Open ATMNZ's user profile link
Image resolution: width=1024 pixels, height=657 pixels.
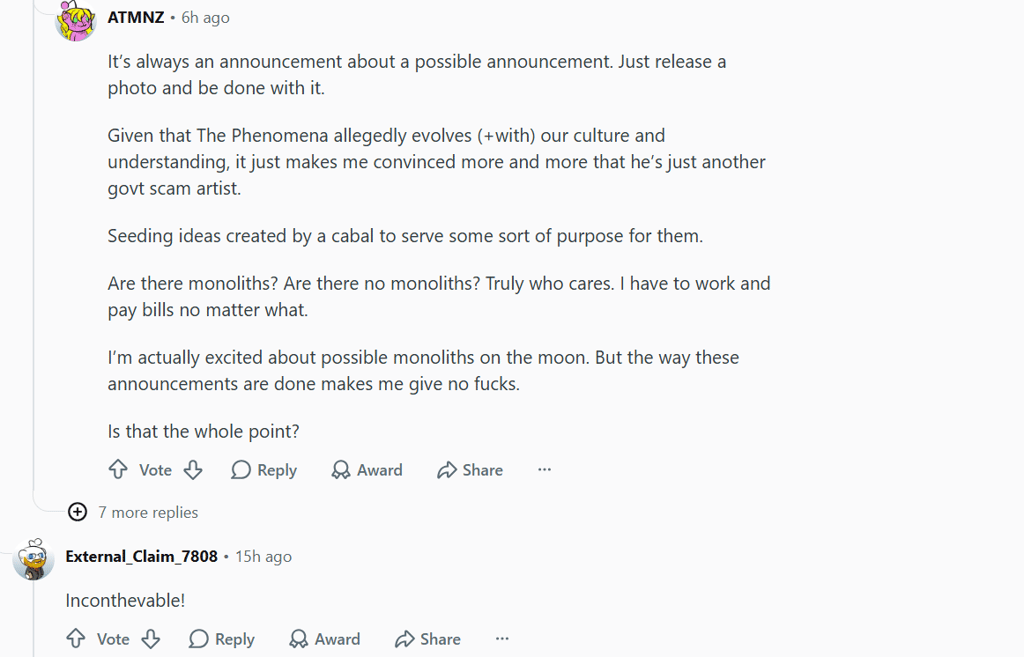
==
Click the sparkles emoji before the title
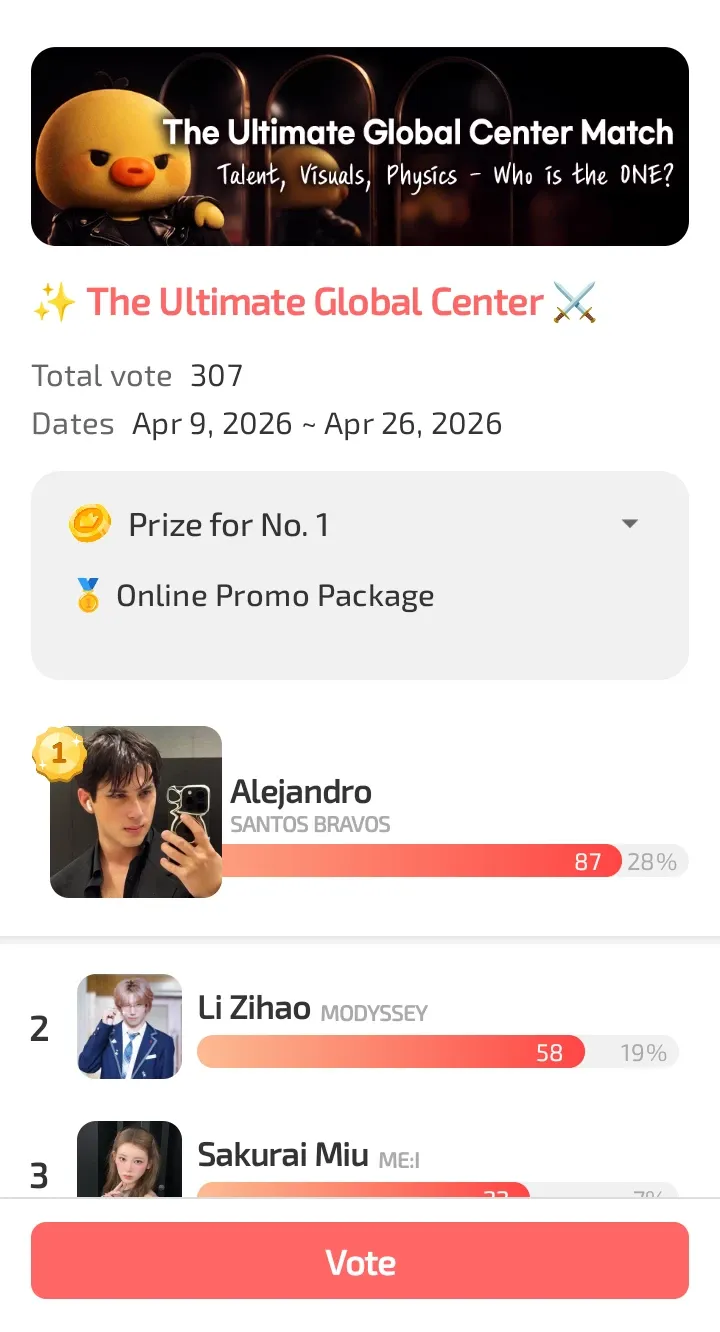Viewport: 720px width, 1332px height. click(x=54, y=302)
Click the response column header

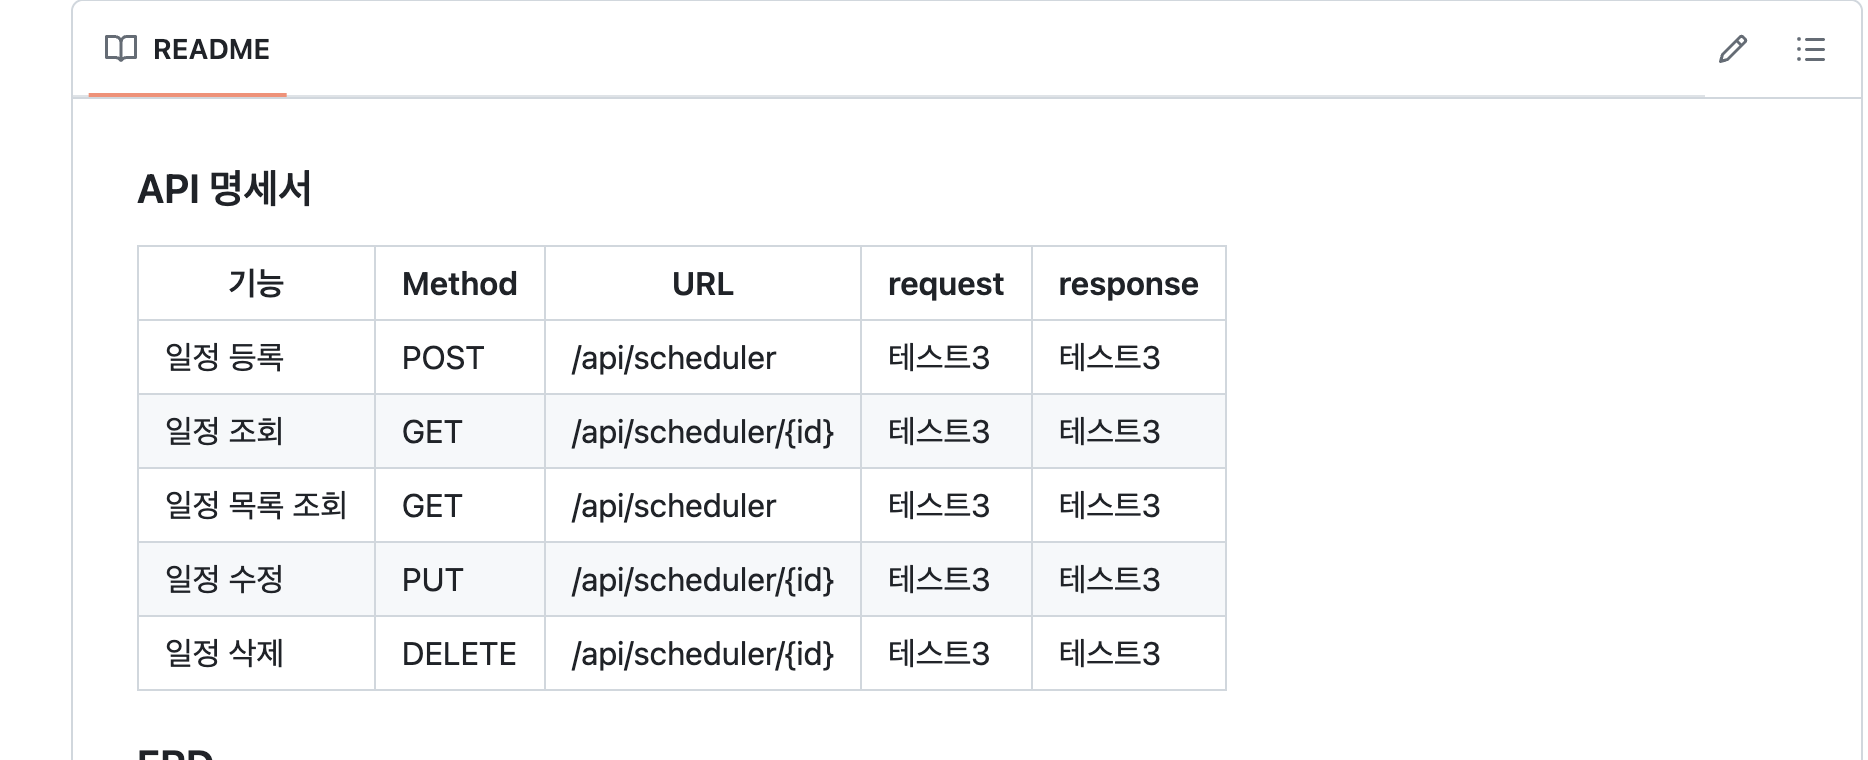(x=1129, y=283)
==
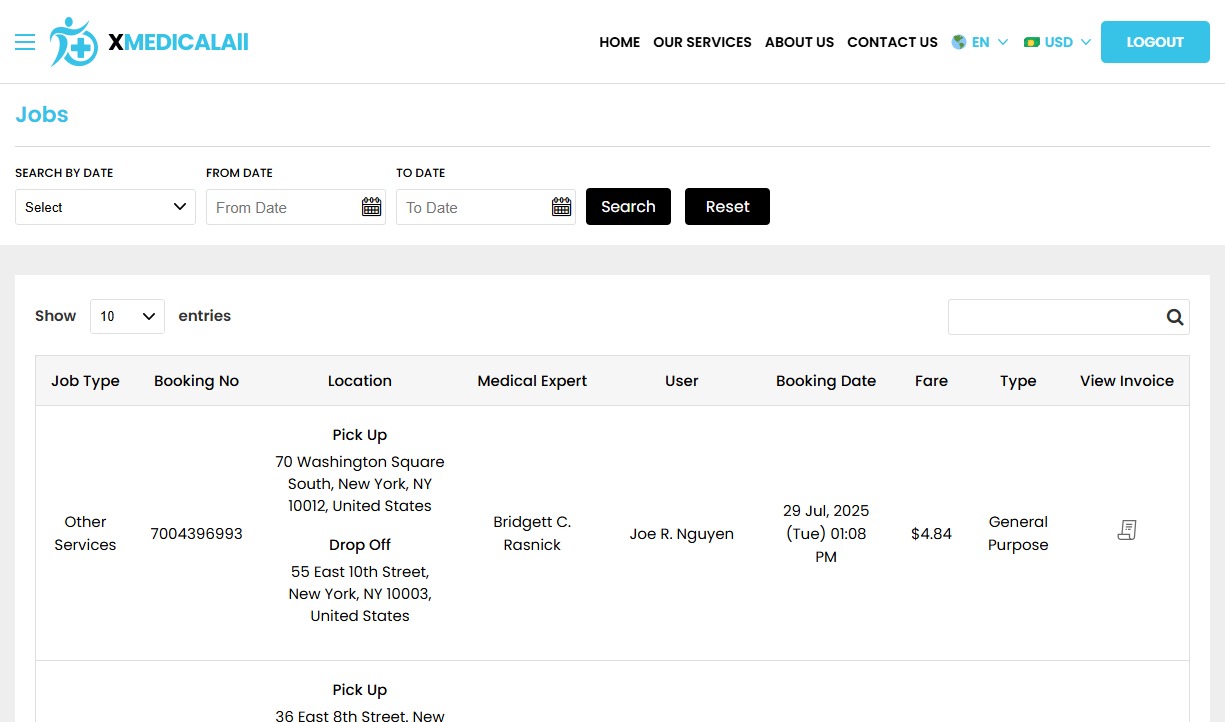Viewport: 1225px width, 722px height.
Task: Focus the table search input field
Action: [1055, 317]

### Exercise task
Update the lines from the line with "Click the sparkles emoji before the title" through the line with "(x=1129, y=283)", replacing "emoji" with "icon" and keeping everything else the same. Leave the pictures out of your answer.

### Finished task
Click the sparkles icon before the title
Viewport: 720px width, 1332px height. click(x=54, y=302)
Click the response column header

(x=1129, y=283)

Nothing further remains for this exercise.